WORK TO DO:
Copy the lines below word for word, beginning with the line that has "Preview the page" and ending after the line that has "The width and height of the screenshot is (800, 800).".

EXCERPTED RECORDS:
_ _ _ _ _ _ _

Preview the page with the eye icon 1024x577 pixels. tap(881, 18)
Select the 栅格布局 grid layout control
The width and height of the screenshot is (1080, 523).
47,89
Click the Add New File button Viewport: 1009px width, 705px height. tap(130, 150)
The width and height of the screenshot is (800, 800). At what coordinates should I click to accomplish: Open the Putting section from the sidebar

_ _ _ _ _ _ _

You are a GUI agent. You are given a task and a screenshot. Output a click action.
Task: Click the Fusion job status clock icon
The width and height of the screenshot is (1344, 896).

_ _ _ _ _ _ _

TASK RESULT:
Preview the page with the eye icon 1024x577 pixels. tap(881, 18)
Select the 栅格布局 grid layout control
The width and height of the screenshot is (1080, 523).
47,89
Click the Add New File button Viewport: 1009px width, 705px height. tap(130, 150)
The width and height of the screenshot is (800, 800). At what coordinates should I click to accomplish: Open the Putting section from the sidebar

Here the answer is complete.